Tatezi, die schon immer ganz besonders liebevoll mit meiner Mutter umgegangen ist, auch als Welpe nie an ihr hochgesprungen ist, hat sich noch mehr an sie geschmiegt als üblich. Kaum waren wir bei ihr, ist sie zu Mutter aufs Bett gesprungen und hat ihr Hände oder Arme abgeleckt. Wäre Tatezi ein Mensch, würde man wohl sagen, sie ist so verständnisvoll. Denn auch sie kam in diesen zwei Wochen zu kurz: ihre Spaziergänge musste ich auf das Minimum reduzieren, weil das Suchen eines Pflegeplatzes enorm viel Zeit frisst. Und selbst wenn wir zusammen durch Wiesen und Wald unterwegs waren, sind meine Gedanken nicht bei ihr gewesen, haben mein schlechtes Gewissen und das Gefühl versagt zu haben mich vom Spiel mit meiner Hündin abgelenkt.
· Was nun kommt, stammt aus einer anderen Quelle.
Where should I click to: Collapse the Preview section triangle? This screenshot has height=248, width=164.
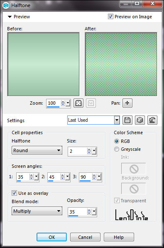10,17
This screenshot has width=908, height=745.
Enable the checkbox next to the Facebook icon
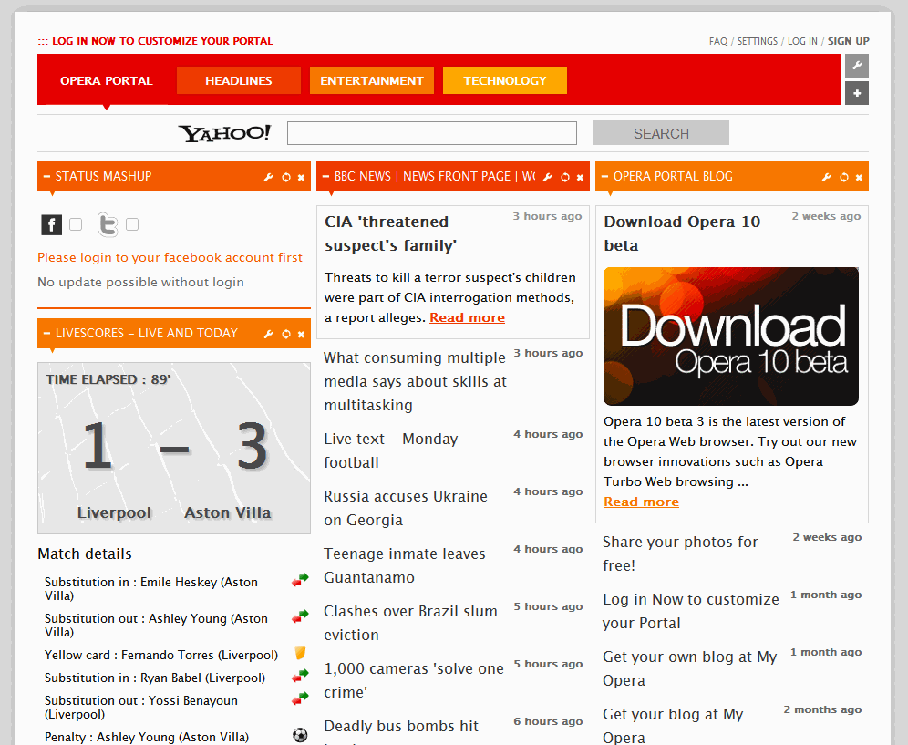[77, 224]
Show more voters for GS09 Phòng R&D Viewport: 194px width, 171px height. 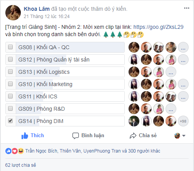171,109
Wir haben Glück gehabt und ein Zimmer in einer sehr sympathischen Pflegewohngruppe gefunden. Und so konnten wir schon diese Woche umziehen. Ich weiss nicht was Tatezi wahrgenommen hat, aber an diesem Tag hat sie sich abends vor die Türe, die zu Mutters Wohneinheit geführt hat, gelegt und leise gewinselt. Das hat sie noch nie getan, obwohl Mutter auch schon für Ferien weg gewesen ist. Ja, und jetzt haben wir, wie es mir scheint seit langer, langer Zeit, endlich wieder einen Spaziergang genossen. Sind weit zusammen gewandert, haben gespielt und für die Hundeschule geübt.

1 Kommentar zu „Tatezi, die Trösterin“

  1. Waldacker sagt:

    Liebe Christine,
    eben erst habe ich Deinen letzten Eintrag gelesen, er hat mich sehr berührt. Ja was geht wohl so in einer Hundeseele vor. Ich denke, dass sie viel mehr fühlen als wir Menschen glauben.
    Boss, der Berner, der mich oft zu meiner 96jährigen Mutter ins Altersheim begleitet, hat sich beim letzten Besuch an meine Mutter gedrängt, weil sie weinte und klagte kein zu Hause mehr zu haben. Er hat es wohl verstanden und wollte sie mit seiner Nähe und Pfoten geben trösten.